The campaign started on March 4, 2019. The IRS will be releasing information on the 12 most common scams for 12 consecutive weekdays. The campaign kicked off with a warning about the most common method of obtaining tax information: Phishing attacks.

Phishing is a tactic used to fool people into divulging sensitive information. Phishing is most commonly conducted via email, although attacks can also occur via social media networks, SMS messages (SMiShing), and telephone calls (Vishing).

Phishing tax scams are commonplace. Scammers impersonate the IRS and attempt to fool users into visiting phishing websites where they are required to divulge sensitive information. Direct requests for information are also sent via email. The latter is common in attacks on businesses.

Two common IRS impersonation attacks involve emailing a taxpayer claiming they have overpaid tax and have a refund pending. In order to get the refund, taxpayers are required to visit a website and confirm their identity by providing personal information. An alternative scam threatens taxpayers with fines if they do not make contact over a tax issue. Again, the aim is to obtain personal information.

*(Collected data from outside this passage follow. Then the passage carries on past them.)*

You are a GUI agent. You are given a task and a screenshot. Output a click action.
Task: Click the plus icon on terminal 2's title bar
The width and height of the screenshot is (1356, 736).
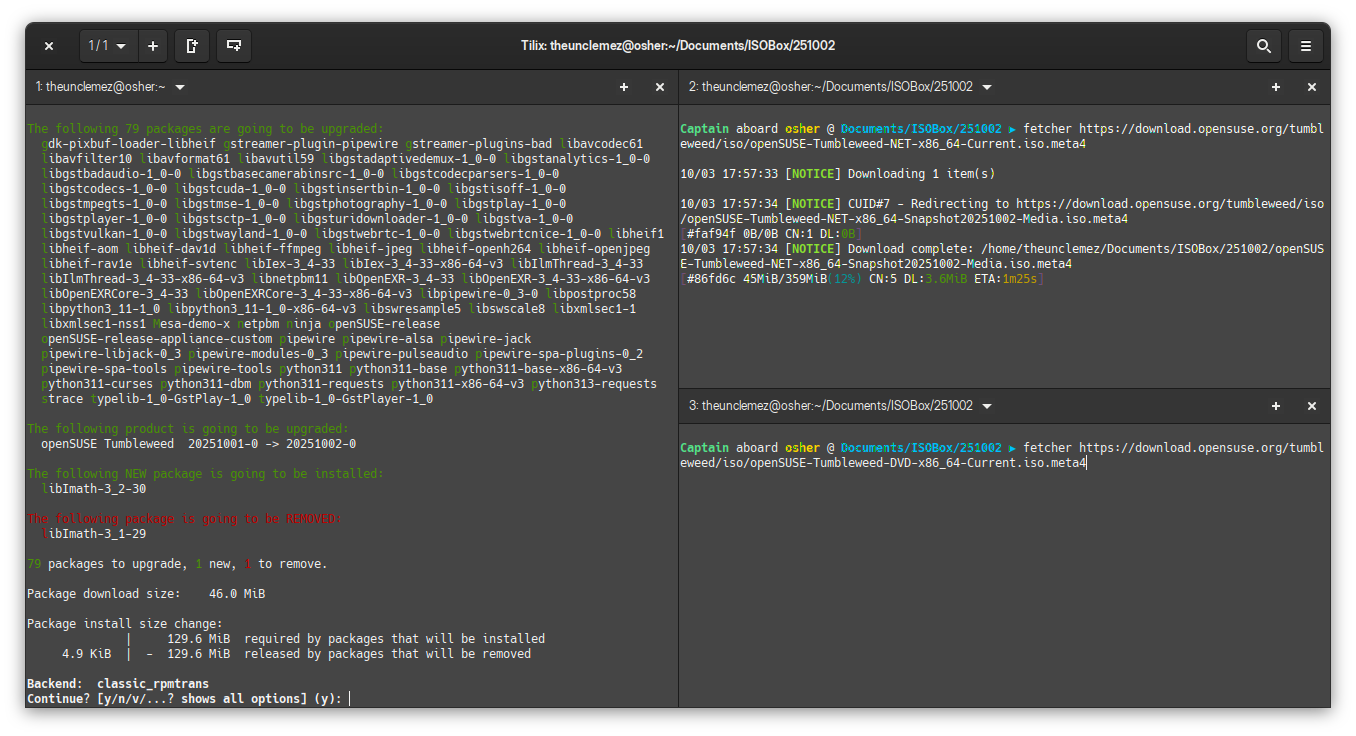pyautogui.click(x=1276, y=88)
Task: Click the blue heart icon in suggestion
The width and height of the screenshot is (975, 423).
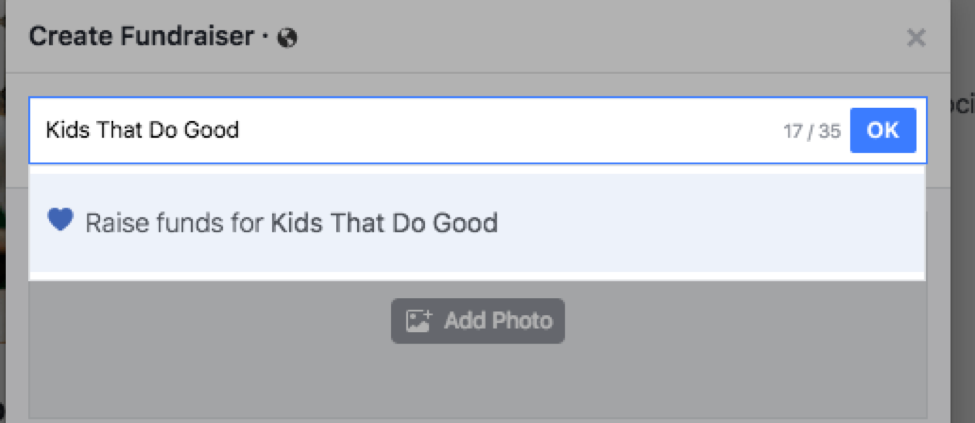Action: 61,220
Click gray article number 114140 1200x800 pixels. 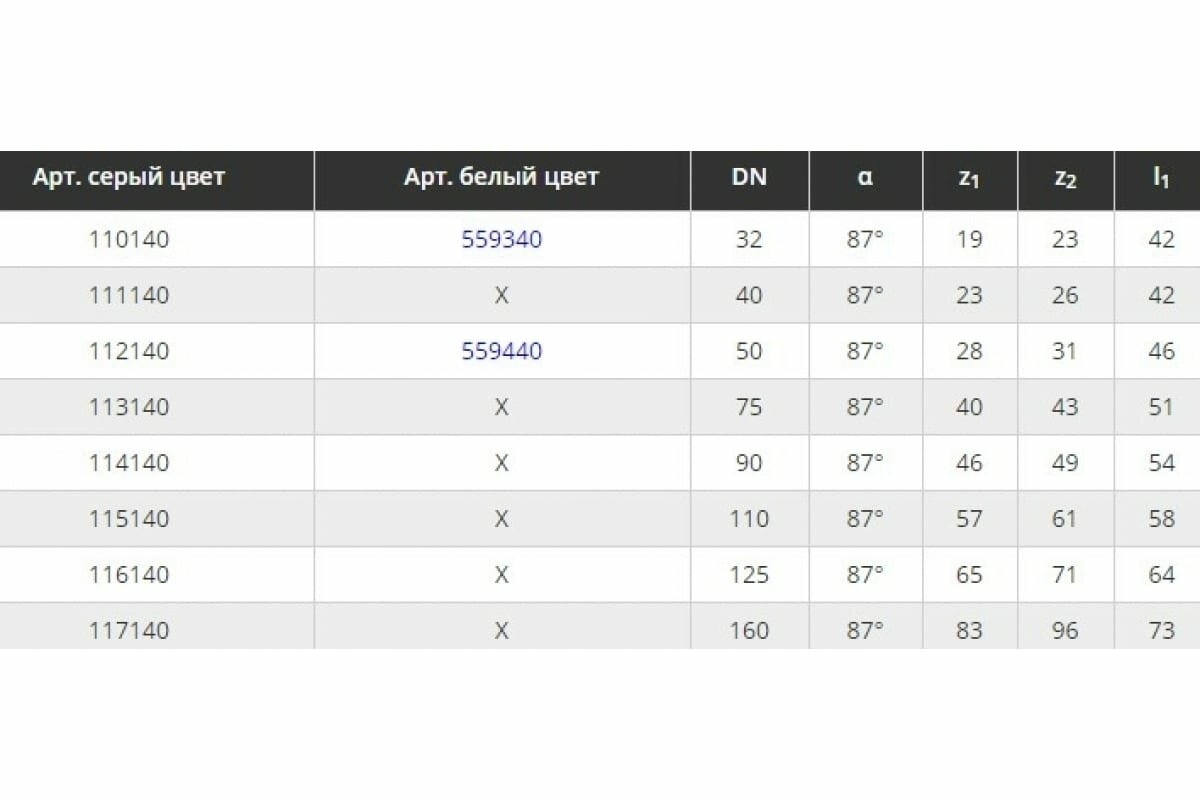click(129, 464)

A new scam has been detected by the IRS this year that targets tax professionals. Cyberattacks are conducted to gain access to their networks to steal clients’ tax information. Fraudulent tax refunds are then filed, and the IRS makes payments via direct deposit to the taxpayers’ bank accounts. The scammers then make contact with the taxpayers and claim that the payment has been made in error and must be returned. They claim to be from a debt collection agency used by the IRS and convince taxpayers to transfer the payment to their account.

Business email compromise (BEC) and business email spoofing (BES) attacks are also commonplace. The former involves gaining access to the email account of the CEO or CFO via a spear phishing campaign and sending an email to the payroll/HR department requesting the W-2 form data of employees be sent via email. BES attacks are similar, except the email address of an executive is spoofed.

More than 100 of these attacks were successful last year and resulted in the theft of hundreds, and in some cases thousands, of employees’ tax information.

The IRS has advised taxpayers, tax professionals, payroll offices, and human resources departments to be on high alert for tax scams and phishing attacks and to report cases of spoofing of the IRS via the IRS website or by sending an email scam to [email protected]

The IRS has confirmed that it does not initiate communications via email asking for taxpayers to provide their personal information. Any such email received should be treated as a possible tax scam. Links should not be clicked, email attachments should not be opened, and the IRS should be contacted on a verified phone number to find out if there is a problem. Alternatively, taxpayers can login to their online tax account on the IRS website to check if there is a genuine tax problem.